* PROBLEM REQUIREMENTS *
Reproduce each of the following records verbatim, line for line.
================
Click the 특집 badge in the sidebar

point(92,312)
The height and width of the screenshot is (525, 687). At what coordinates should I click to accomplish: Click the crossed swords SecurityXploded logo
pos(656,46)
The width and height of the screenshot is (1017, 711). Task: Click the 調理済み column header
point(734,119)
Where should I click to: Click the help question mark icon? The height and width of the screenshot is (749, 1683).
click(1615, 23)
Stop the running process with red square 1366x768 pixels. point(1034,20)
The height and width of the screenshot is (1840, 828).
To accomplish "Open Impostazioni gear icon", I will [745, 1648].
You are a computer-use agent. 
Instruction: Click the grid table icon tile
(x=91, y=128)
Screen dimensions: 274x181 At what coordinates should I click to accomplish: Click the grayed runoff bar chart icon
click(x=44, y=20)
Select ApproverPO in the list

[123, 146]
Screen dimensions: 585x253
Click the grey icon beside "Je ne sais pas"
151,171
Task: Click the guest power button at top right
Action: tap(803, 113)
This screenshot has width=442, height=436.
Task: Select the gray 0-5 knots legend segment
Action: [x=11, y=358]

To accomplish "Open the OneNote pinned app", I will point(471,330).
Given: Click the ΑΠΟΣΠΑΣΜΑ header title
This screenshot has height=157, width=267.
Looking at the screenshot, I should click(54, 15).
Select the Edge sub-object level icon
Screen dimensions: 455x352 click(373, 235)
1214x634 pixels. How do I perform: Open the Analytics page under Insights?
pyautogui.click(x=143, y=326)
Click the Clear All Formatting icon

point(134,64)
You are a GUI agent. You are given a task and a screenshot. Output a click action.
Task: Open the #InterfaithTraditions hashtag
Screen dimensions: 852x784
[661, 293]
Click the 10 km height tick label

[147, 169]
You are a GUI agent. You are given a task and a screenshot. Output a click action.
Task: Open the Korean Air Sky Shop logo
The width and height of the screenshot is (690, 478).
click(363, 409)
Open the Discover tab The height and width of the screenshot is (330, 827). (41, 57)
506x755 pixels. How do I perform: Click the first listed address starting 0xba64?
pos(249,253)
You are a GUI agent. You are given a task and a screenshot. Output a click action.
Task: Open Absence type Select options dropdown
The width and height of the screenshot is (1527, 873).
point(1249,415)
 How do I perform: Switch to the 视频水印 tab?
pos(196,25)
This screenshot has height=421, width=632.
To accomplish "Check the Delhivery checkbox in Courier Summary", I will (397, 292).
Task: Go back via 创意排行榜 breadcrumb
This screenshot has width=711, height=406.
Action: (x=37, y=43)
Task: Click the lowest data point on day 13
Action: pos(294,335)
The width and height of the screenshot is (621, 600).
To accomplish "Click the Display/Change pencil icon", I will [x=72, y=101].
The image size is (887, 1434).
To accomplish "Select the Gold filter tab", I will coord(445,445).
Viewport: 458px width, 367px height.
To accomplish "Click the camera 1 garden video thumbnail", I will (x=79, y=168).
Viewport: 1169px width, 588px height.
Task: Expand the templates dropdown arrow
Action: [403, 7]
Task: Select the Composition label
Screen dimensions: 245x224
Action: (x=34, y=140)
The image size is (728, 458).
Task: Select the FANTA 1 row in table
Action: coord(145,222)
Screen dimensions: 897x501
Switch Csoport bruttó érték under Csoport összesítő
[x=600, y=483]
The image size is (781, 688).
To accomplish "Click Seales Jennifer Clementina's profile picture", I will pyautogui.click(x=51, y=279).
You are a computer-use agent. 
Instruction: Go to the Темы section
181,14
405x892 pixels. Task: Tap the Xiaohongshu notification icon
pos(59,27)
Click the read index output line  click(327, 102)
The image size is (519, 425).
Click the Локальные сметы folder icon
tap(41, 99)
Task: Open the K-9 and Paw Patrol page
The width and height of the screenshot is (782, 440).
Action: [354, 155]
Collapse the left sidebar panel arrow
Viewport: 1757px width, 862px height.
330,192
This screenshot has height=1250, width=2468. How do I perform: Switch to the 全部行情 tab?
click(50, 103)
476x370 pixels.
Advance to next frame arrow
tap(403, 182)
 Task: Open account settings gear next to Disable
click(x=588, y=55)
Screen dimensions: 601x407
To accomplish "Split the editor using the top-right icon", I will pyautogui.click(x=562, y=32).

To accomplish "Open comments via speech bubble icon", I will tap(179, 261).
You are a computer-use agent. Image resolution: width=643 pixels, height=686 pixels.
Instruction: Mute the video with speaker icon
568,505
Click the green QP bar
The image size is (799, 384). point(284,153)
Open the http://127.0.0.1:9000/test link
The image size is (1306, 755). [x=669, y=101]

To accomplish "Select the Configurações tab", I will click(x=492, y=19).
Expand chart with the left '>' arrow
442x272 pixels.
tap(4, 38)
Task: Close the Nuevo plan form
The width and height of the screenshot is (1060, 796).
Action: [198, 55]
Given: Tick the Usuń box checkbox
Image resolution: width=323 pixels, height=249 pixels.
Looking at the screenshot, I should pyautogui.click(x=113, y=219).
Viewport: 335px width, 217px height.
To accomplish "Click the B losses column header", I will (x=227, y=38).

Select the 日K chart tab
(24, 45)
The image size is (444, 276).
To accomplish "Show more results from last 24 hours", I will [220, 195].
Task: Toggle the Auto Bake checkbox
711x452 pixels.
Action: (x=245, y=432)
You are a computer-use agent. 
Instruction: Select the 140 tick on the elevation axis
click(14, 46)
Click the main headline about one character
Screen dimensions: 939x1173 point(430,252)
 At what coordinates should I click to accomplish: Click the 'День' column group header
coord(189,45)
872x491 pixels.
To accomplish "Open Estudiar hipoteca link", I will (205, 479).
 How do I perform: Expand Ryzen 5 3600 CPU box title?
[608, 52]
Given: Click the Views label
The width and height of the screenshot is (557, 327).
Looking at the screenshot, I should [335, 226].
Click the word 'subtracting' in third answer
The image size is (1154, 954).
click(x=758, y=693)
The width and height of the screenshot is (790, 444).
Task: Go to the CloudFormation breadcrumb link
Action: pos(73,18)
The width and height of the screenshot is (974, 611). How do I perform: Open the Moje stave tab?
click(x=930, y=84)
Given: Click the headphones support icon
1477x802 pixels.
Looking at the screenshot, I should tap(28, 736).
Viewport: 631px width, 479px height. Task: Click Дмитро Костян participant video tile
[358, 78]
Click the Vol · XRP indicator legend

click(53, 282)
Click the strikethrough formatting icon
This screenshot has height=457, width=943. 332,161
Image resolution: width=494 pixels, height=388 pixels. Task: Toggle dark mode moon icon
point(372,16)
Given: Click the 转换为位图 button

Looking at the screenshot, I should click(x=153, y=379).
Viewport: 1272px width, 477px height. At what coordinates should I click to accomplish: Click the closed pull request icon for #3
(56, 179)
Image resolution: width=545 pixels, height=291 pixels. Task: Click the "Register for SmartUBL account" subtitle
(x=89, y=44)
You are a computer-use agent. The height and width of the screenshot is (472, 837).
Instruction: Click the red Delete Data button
================
* WRITTEN REPLY *
Click the 특집 badge in the sidebar

point(92,312)
The height and width of the screenshot is (525, 687). At what coordinates should I click to accomplish: Click the crossed swords SecurityXploded logo
pos(656,46)
The width and height of the screenshot is (1017, 711). Task: Click the 調理済み column header
point(734,119)
Where should I click to: Click the help question mark icon? The height and width of the screenshot is (749, 1683).
click(1615, 23)
Stop the running process with red square 1366x768 pixels. point(1034,20)
The height and width of the screenshot is (1840, 828).
To accomplish "Open Impostazioni gear icon", I will [745, 1648].
You are a computer-use agent. 
Instruction: Click the grid table icon tile
(x=91, y=128)
Screen dimensions: 274x181 At what coordinates should I click to accomplish: Click the grayed runoff bar chart icon
click(x=44, y=20)
Select ApproverPO in the list

[123, 146]
Screen dimensions: 585x253
Click the grey icon beside "Je ne sais pas"
151,171
Task: Click the guest power button at top right
Action: tap(803, 113)
This screenshot has width=442, height=436.
Task: Select the gray 0-5 knots legend segment
Action: [x=11, y=358]

To accomplish "Open the OneNote pinned app", I will point(471,330).
Given: Click the ΑΠΟΣΠΑΣΜΑ header title
This screenshot has height=157, width=267.
Looking at the screenshot, I should click(54, 15).
Select the Edge sub-object level icon
Screen dimensions: 455x352 click(373, 235)
1214x634 pixels. How do I perform: Open the Analytics page under Insights?
pyautogui.click(x=143, y=326)
Click the Clear All Formatting icon

point(134,64)
You are a GUI agent. You are given a task and a screenshot. Output a click action.
Task: Open the #InterfaithTraditions hashtag
Screen dimensions: 852x784
[661, 293]
Click the 10 km height tick label

[147, 169]
You are a GUI agent. You are given a task and a screenshot. Output a click action.
Task: Open the Korean Air Sky Shop logo
The width and height of the screenshot is (690, 478).
click(363, 409)
Open the Discover tab The height and width of the screenshot is (330, 827). (41, 57)
506x755 pixels. How do I perform: Click the first listed address starting 0xba64?
pos(249,253)
You are a GUI agent. You are given a task and a screenshot. Output a click action.
Task: Open Absence type Select options dropdown
The width and height of the screenshot is (1527, 873).
point(1249,415)
 How do I perform: Switch to the 视频水印 tab?
pos(196,25)
This screenshot has height=421, width=632.
To accomplish "Check the Delhivery checkbox in Courier Summary", I will (397, 292).
Task: Go back via 创意排行榜 breadcrumb
This screenshot has width=711, height=406.
Action: (x=37, y=43)
Task: Click the lowest data point on day 13
Action: pos(294,335)
The width and height of the screenshot is (621, 600).
To accomplish "Click the Display/Change pencil icon", I will [x=72, y=101].
The image size is (887, 1434).
To accomplish "Select the Gold filter tab", I will coord(445,445).
Viewport: 458px width, 367px height.
To accomplish "Click the camera 1 garden video thumbnail", I will (x=79, y=168).
Viewport: 1169px width, 588px height.
Task: Expand the templates dropdown arrow
Action: [403, 7]
Task: Select the Composition label
Screen dimensions: 245x224
Action: (x=34, y=140)
The image size is (728, 458).
Task: Select the FANTA 1 row in table
Action: coord(145,222)
Screen dimensions: 897x501
Switch Csoport bruttó érték under Csoport összesítő
[x=600, y=483]
The image size is (781, 688).
To accomplish "Click Seales Jennifer Clementina's profile picture", I will pyautogui.click(x=51, y=279).
You are a computer-use agent. 
Instruction: Go to the Темы section
181,14
405x892 pixels. Task: Tap the Xiaohongshu notification icon
pos(59,27)
Click the read index output line  click(327, 102)
The image size is (519, 425).
Click the Локальные сметы folder icon
tap(41, 99)
Task: Open the K-9 and Paw Patrol page
The width and height of the screenshot is (782, 440).
Action: [354, 155]
Collapse the left sidebar panel arrow
Viewport: 1757px width, 862px height.
330,192
This screenshot has height=1250, width=2468. How do I perform: Switch to the 全部行情 tab?
click(50, 103)
476x370 pixels.
Advance to next frame arrow
tap(403, 182)
 Task: Open account settings gear next to Disable
click(x=588, y=55)
Screen dimensions: 601x407
To accomplish "Split the editor using the top-right icon", I will pyautogui.click(x=562, y=32).

To accomplish "Open comments via speech bubble icon", I will tap(179, 261).
You are a computer-use agent. Image resolution: width=643 pixels, height=686 pixels.
Instruction: Mute the video with speaker icon
568,505
Click the green QP bar
The image size is (799, 384). point(284,153)
Open the http://127.0.0.1:9000/test link
The image size is (1306, 755). [x=669, y=101]

To accomplish "Select the Configurações tab", I will click(x=492, y=19).
Expand chart with the left '>' arrow
442x272 pixels.
tap(4, 38)
Task: Close the Nuevo plan form
The width and height of the screenshot is (1060, 796).
Action: [198, 55]
Given: Tick the Usuń box checkbox
Image resolution: width=323 pixels, height=249 pixels.
Looking at the screenshot, I should pyautogui.click(x=113, y=219).
Viewport: 335px width, 217px height.
To accomplish "Click the B losses column header", I will (x=227, y=38).

Select the 日K chart tab
(24, 45)
The image size is (444, 276).
To accomplish "Show more results from last 24 hours", I will [220, 195].
Task: Toggle the Auto Bake checkbox
711x452 pixels.
Action: (x=245, y=432)
You are a computer-use agent. 
Instruction: Select the 140 tick on the elevation axis
click(14, 46)
Click the main headline about one character
Screen dimensions: 939x1173 point(430,252)
 At what coordinates should I click to accomplish: Click the 'День' column group header
coord(189,45)
872x491 pixels.
To accomplish "Open Estudiar hipoteca link", I will (205, 479).
 How do I perform: Expand Ryzen 5 3600 CPU box title?
[608, 52]
Given: Click the Views label
The width and height of the screenshot is (557, 327).
Looking at the screenshot, I should [335, 226].
Click the word 'subtracting' in third answer
The image size is (1154, 954).
click(x=758, y=693)
The width and height of the screenshot is (790, 444).
Task: Go to the CloudFormation breadcrumb link
Action: pos(73,18)
The width and height of the screenshot is (974, 611). How do I perform: Open the Moje stave tab?
click(x=930, y=84)
Given: Click the headphones support icon
1477x802 pixels.
Looking at the screenshot, I should tap(28, 736).
Viewport: 631px width, 479px height. Task: Click Дмитро Костян participant video tile
[358, 78]
Click the Vol · XRP indicator legend

click(53, 282)
Click the strikethrough formatting icon
This screenshot has height=457, width=943. 332,161
Image resolution: width=494 pixels, height=388 pixels. Task: Toggle dark mode moon icon
point(372,16)
Given: Click the 转换为位图 button

Looking at the screenshot, I should click(x=153, y=379).
Viewport: 1272px width, 477px height. At what coordinates should I click to accomplish: Click the closed pull request icon for #3
(56, 179)
Image resolution: width=545 pixels, height=291 pixels. Task: Click the "Register for SmartUBL account" subtitle
(x=89, y=44)
You are a computer-use agent. The height and width of the screenshot is (472, 837).
Instruction: Click the red Delete Data button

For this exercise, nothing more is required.